5.16 Answers to Some Extra Questions

Answer to Question 2

\(\beta_1\) is how much \(Earnings\) increase on average when \(Education\) increases by one year holding \(Experience\) and \(Female\) constant.

Answer to Question 3

  1. Run the regression \[\begin{align*} Earnings &= \beta_0 + \beta_1 Education + \beta_2 Female + \beta_3 Education \times Female + U \end{align*}\] and test (e.g., calculate a t-statistic and check if it is greater than 1.96 in absolute value) if \(\beta_3=0\).

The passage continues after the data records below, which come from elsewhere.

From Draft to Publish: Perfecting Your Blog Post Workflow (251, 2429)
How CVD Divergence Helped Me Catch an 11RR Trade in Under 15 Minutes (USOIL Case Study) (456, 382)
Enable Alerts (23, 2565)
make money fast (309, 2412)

  2. You can run the following regression: \[\begin{align*} Earnings &= \beta_0 + \beta_1 Education + \beta_2 Female \\ & \hspace{25pt} + \beta_3 Education \times Female + \beta_4 Experience + U \end{align*}\] Here, you would still be interested in \(\beta_3\). If you thought that the return to experience varied for men and women, you might also include an interaction term involving \(Experience\) and \(Female\).

Partial Answer to Question 5

  1. Starting from (5.7)

\[\begin{align*} V &= \mathbb{E}\left[ \frac{(X - \mathbb{E}[X])^2 U^2}{\mathrm{var}(X)^2} \right] \\ &= \frac{1}{\mathrm{var}(X)^2} \mathbb{E}[(X-\mathbb{E}[X])^2 U^2] \\ &= \frac{1}{\mathrm{var}(X)^2} \mathbb{E}\big[(X-\mathbb{E}[X])^2 \mathbb{E}[U^2|X] \big] \\ &= \frac{1}{\mathrm{var}(X)^2} \mathbb{E}[(X-\mathbb{E}[X])^2 \sigma^2 ] \\ &= \frac{\sigma^2}{\mathrm{var}(X)^2} \mathbb{E}[(X-\mathbb{E}[X])^2] \\ &= \frac{\sigma^2}{\mathrm{var}(X)^2} \mathrm{var}(X) \\ &= \frac{\sigma^2}{\mathrm{var}(X)} \end{align*}\]

where

  • the second equality holds because \(\mathrm{var}(X)^2\) is non-random and can come out of the expectation,

  • the third equality uses the law of iterated expectations,

  • the fourth equality holds by the condition of homoskedasticity,

  • the fifth equality holds because \(\sigma^2\) is non-random and can come out of the expectation,

  • the sixth equality holds by the definition of variance, and

  • the last equality holds by canceling \(\mathrm{var}(X)\) in the numerator with one of the \(\mathrm{var}(X)\)’s in the denominator.